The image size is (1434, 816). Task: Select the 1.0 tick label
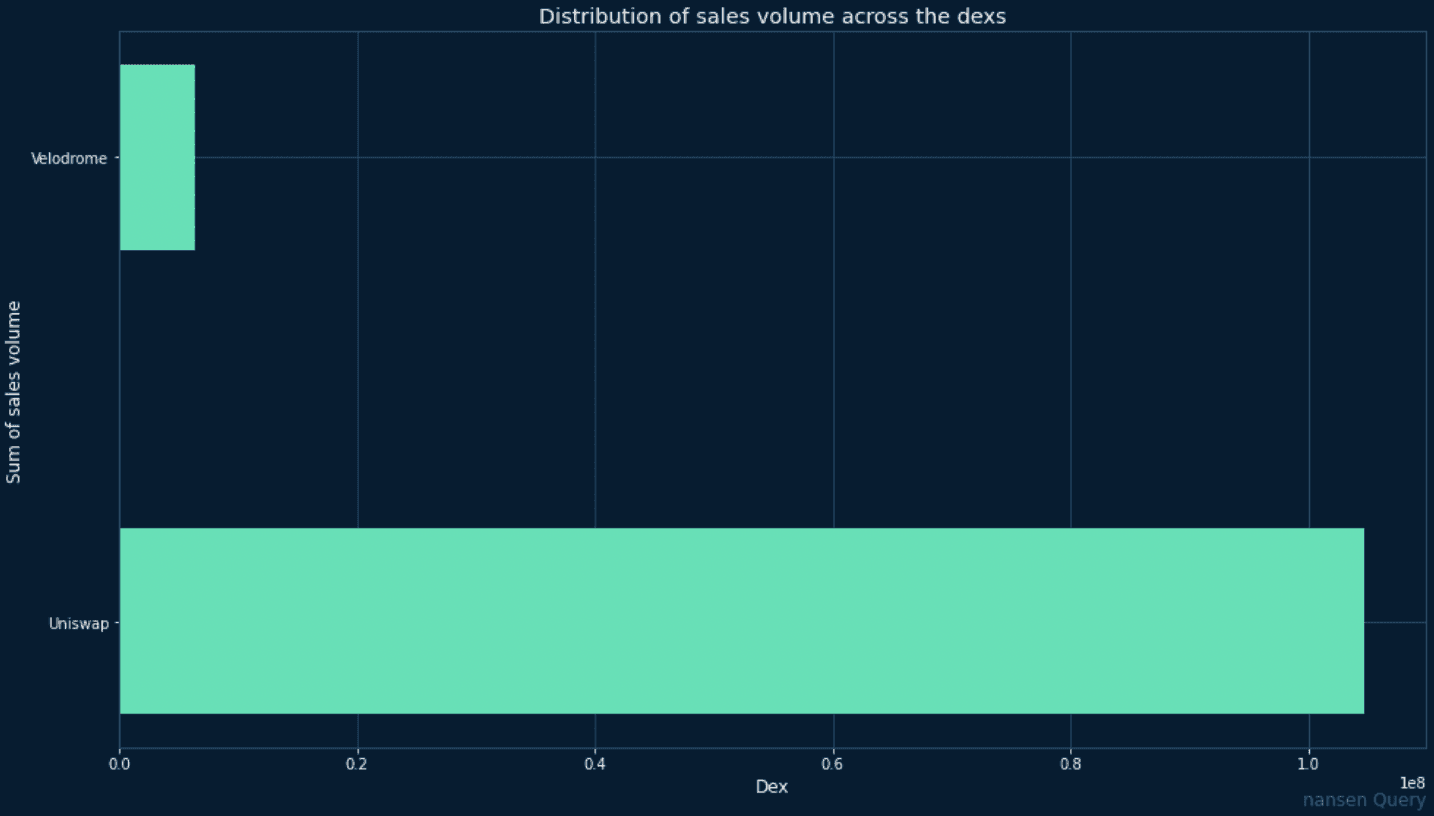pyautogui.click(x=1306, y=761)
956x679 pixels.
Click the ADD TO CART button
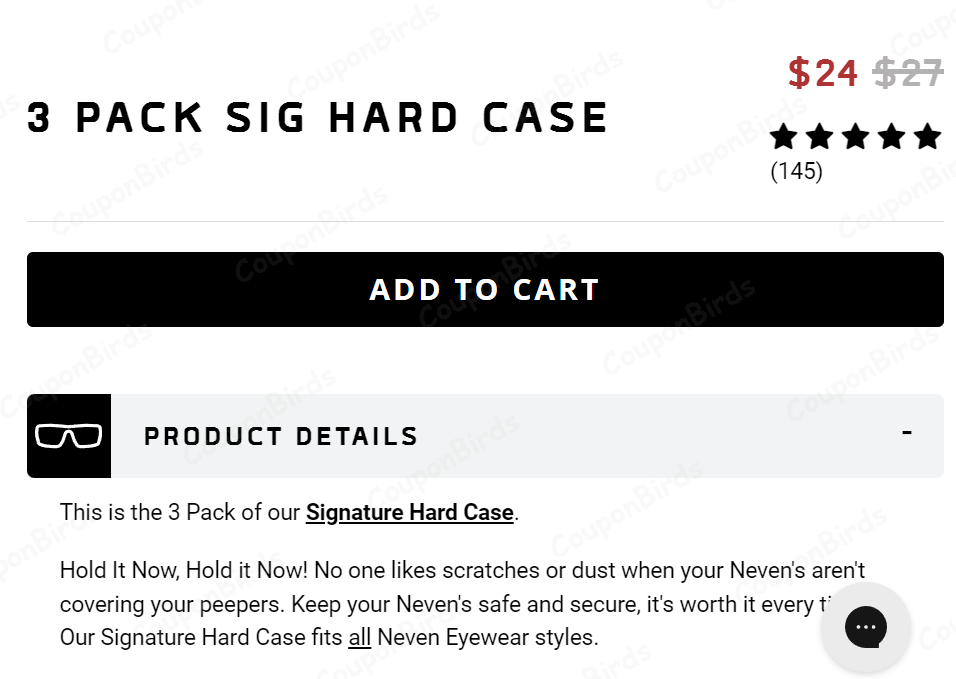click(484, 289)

-----

:: Requirements ::
Rewrite every line of the rows above, including the requests, and leave the pictures out. Multiply each click coordinate in the answers by 1.8 and round it to a whole number, with halves going up. Leave all numbers in the requests, including the image sizes, unchanged.

:: Answer to this problem ::
The image size is (1434, 816). Task: Select the 1.0 tick label
pyautogui.click(x=2351, y=1370)
956x679 pixels.
Click the ADD TO CART button
click(871, 520)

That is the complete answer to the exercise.